As new in dust jacket.
The National Book Award-winning and New York Times bestselling author of Let the Great World Spin tells an epic story rooted in the real-life friendship between two men united by loss in this daring, symphonic novel.
Colum McCann’s most ambitious work to date, Apeirogon—named for a shape with a countably infinite number of sides—is a tour de force concerning friendship, love, loss, and belonging.
Bassam Aramin is Palestinian. Rami Elhanan is Israeli. They inhabit a world of conflict that colors every aspect of their daily lives, from the roads they are allowed to drive on to the schools their daughters, Abir and Smadar, each attend, to the checkpoints both physical and emotional that they must negotiate.
Their worlds shift irreparably after ten-year-old old Abir is killed by a rubber bullet and thirteen-year-old Smadar becomes the victim of suicide bombers. When Bassam and Rami learn of one another’s stories, they recognize the loss that connects them and they attempt to use their grief as a weapon for peace.
McCann crafts Apeirogon out of a universe of fictional and non-fictional material. He crosses centuries and continents, stitching time, art, history, nature, and politics together in a tale both heartbreaking and hopeful. Musical, cinematic, muscular, delicate, and soaring, Apeirogon is a novel for our times.

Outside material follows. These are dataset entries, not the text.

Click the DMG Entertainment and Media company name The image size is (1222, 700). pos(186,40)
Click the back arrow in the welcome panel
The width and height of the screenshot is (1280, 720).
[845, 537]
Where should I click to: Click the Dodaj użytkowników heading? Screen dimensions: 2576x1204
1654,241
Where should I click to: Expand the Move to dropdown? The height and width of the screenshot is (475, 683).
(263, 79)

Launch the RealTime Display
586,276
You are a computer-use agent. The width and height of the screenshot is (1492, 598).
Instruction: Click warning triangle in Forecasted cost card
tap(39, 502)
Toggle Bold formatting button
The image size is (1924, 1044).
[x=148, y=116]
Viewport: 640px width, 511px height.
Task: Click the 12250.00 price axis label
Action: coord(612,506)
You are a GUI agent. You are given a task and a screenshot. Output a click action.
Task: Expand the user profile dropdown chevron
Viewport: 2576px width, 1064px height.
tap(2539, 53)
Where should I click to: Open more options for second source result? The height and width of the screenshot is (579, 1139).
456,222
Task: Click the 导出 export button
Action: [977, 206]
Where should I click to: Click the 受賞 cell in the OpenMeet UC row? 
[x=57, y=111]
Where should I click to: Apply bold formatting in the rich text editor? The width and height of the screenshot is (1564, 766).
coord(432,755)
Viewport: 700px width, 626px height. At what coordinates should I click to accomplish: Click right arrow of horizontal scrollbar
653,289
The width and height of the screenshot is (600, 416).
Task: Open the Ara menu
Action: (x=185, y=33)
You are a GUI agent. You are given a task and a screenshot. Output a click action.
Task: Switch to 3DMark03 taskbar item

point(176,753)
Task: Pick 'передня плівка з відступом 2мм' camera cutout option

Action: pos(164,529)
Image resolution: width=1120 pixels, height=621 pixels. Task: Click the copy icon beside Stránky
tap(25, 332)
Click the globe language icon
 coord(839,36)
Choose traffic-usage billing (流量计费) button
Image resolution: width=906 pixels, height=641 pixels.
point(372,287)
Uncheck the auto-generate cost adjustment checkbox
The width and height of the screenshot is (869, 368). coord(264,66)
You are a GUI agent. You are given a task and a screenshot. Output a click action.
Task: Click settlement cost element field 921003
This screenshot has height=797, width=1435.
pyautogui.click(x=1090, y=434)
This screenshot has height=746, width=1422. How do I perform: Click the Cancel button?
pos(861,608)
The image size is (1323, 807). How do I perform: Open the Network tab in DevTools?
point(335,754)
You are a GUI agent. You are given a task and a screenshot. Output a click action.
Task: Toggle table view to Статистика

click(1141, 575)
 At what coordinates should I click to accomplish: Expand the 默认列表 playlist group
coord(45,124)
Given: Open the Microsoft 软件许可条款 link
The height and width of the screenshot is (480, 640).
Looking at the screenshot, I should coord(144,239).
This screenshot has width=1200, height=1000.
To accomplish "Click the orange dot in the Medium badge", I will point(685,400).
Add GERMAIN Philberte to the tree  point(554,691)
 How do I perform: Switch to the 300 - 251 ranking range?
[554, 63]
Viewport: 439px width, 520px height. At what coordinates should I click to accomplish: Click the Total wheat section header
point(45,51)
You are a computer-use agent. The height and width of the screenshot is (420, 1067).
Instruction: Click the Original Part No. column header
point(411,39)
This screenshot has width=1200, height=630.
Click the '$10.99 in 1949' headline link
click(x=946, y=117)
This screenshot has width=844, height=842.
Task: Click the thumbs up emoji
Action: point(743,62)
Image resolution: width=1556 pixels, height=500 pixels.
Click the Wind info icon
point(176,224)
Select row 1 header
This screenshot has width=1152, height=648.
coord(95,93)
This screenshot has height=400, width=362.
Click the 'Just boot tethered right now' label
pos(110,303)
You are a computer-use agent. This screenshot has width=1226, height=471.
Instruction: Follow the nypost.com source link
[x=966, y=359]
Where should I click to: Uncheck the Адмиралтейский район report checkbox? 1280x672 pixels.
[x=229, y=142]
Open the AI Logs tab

COLUM MCCANN is the internationally bestselling author of the novels TransAtlantic, Let the Great World Spin, Zoli, Dancer, This Side of Brightness, and Songdogs, as well as three critically acclaimed story collections and the nonfiction book Letters to a Young Writer. His fiction has been published in over forty languages. He has received many international honors, including the National Book Award, the International IMPAC Dublin Literary Award, a Chevalier des Arts et des Lettres award from the French government, and an Oscar nomination. A contributor to The New York Times, The New Yorker, The Atlantic, and The Paris Review, he teaches in the Hunter College MFA Creative Writing program. He lives with his family in New York City and he is the cofounder of the global nonprofit story exchange organization Narrative 4.